Getting outside help can be beneficial when you are writing fiction, especially if you are a beginner.  Not everyone can participate in a writing class or group, and hiring a mentor is expensive. Luckily, most libraries and bookshops carry a range of  how-to books on writing.

I like reading these books because each author provides a personal blueprint in terms of what works for them.  Reading  their writing hints can provide you with new ideas for writing and editing.  If a how-to book costs $30 and you get a few usable ideas from it, it can be  money well-spent.

Recently, I discovered two e-documents about writing a novel—and both are FREE. The authors are Ros Morris and Crawford Kilian. Their e-material has this in common:

  • It is genuinely free. You do not have to provide your email details or sign up for a newsletter.
  • Is is substantial—a pleasant change from e-book freebies that turn out to be only 15 pages, with big type, wide margins, and lots of ads.

In an earlier version of his work, Crawford cautioned people who use his writing modules: . . .Don’t read them as divine revelation. They come out of my experience, which may not be anything like yours or that of other writers. I am sure that Roz would say the same. Because both authors  generously give so much information based on their own successes,  it is probable that as least some of their ideas will work for you.

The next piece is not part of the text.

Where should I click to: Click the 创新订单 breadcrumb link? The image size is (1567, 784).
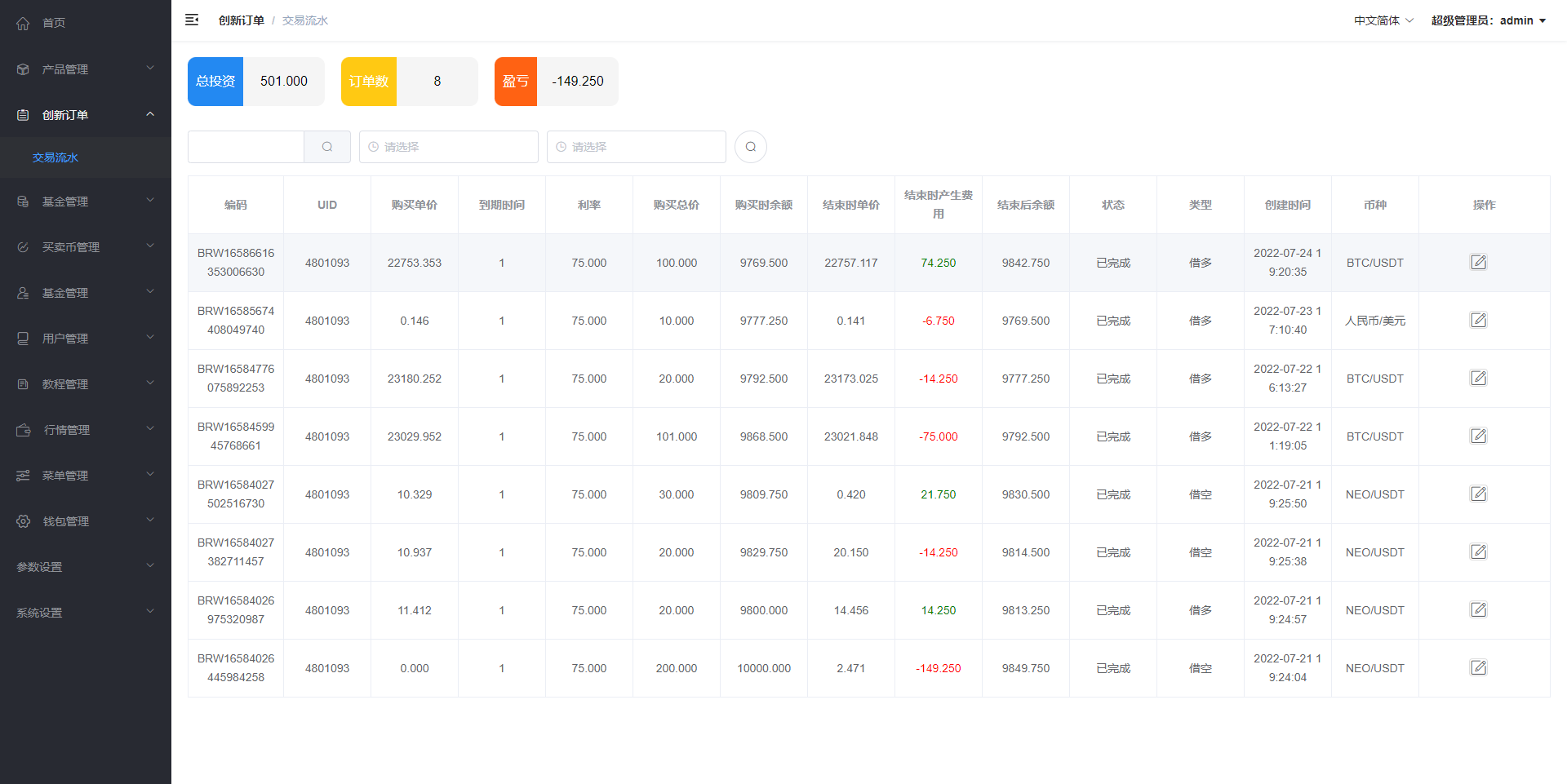click(241, 20)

Roz Morris’s Nail Your Novel

Roz Morris has a writing blog I enjoy. Now she has launched an e-book about novel writing, called Nail Your Novel: Why writers abandon books and how you can draft, fix and finish with confidence.

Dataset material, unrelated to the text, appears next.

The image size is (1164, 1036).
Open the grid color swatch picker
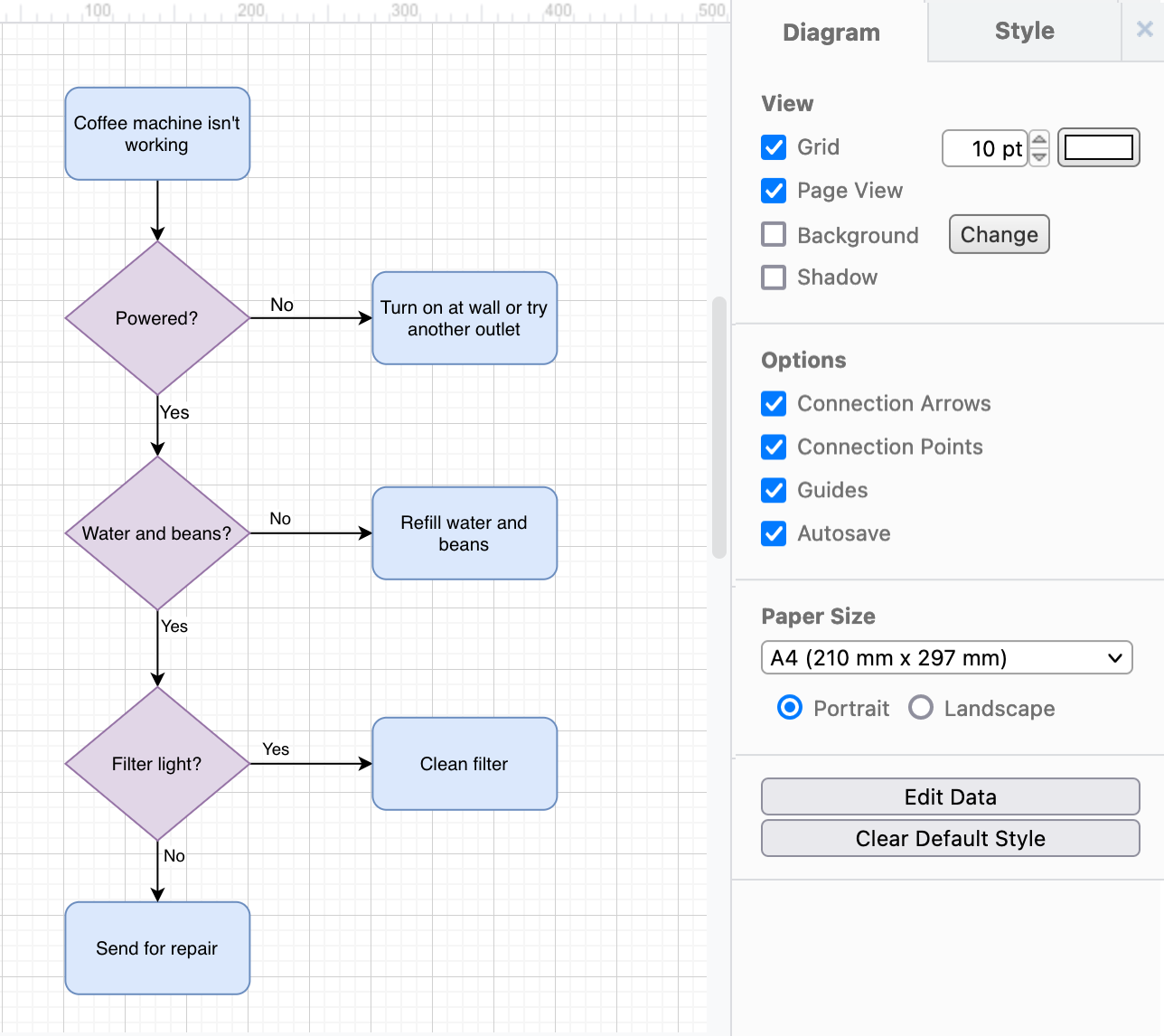click(1098, 147)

The target audience appears to be writers who have their  first draft but do not know how to work it into a final, sellable  manuscript. Writers looking for help before starting their novel will also find much that is useful.

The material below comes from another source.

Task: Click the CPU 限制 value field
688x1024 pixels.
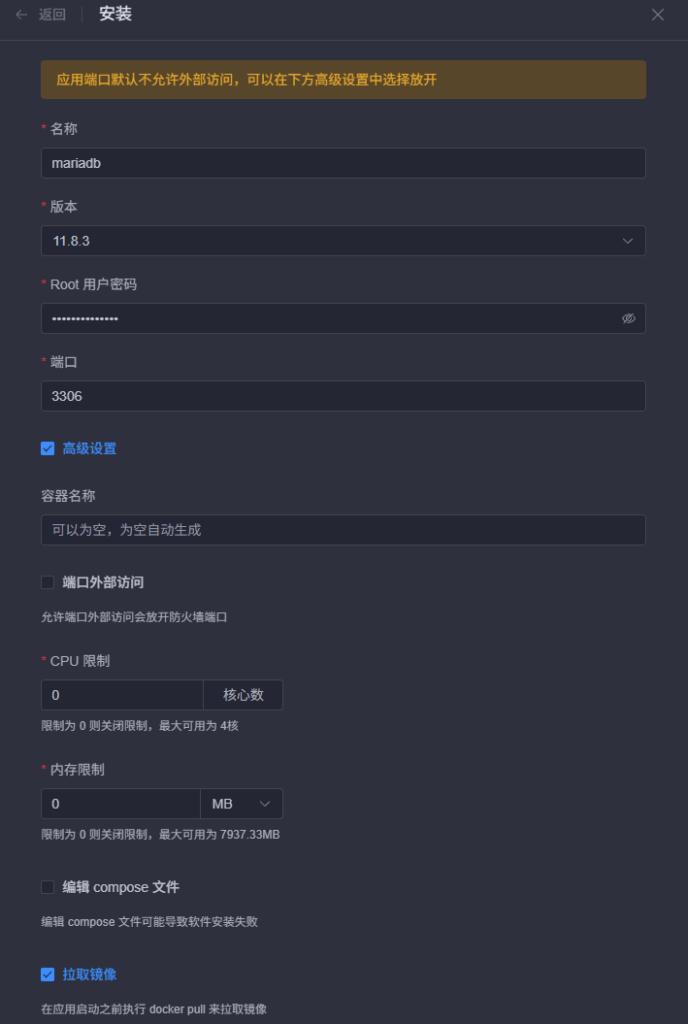Action: coord(120,695)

Roz draws on her experience, having created ‘more than a dozen finished novels’ either under her own name or as a ghostwriter.

I have not yet read the whole book, but glancing through it, I  have found much to like. Ros considers a number of ways one’s MS can go wrong and discusses why this happens. At each writing stage, she suggests what to concentrate on and also what to ignore. Instead of trying to suppress your inner critic, she shows how to set boundaries so that your critic works to your benefit.

Topics include:  a system to help you be more creative; your personality type and how it affects how you write; plot thickeners; a structural survey; a mission statement for rewriting; and smart revision alerts.

The book is over 100 pages and has an index, which makes it easy to find information. The hardcopy version is for sale.

Crawford Kilian’s Write a Novel

Crawford Kilian provides a free e-course called Write a Novel: An online guide for fiction writers. This is open courseware (free learning material). It comprises 18 modules or chapters (pdf documents) about fiction writing, with attention given to writing a novel.  Each chapter includes at least one assignment.

Topics include: hard facts for first novelists; storyboarding; ten points on plotting;  constructing scenes;  genre; symbolism; and researching publishers and agents.

Crawford is a Canadian author and was a communications instructor at Capilano College, North Vancouver, BC. He has authored 20 books, fiction and nonfiction, with an emphasis on sci-fi/speculative fiction.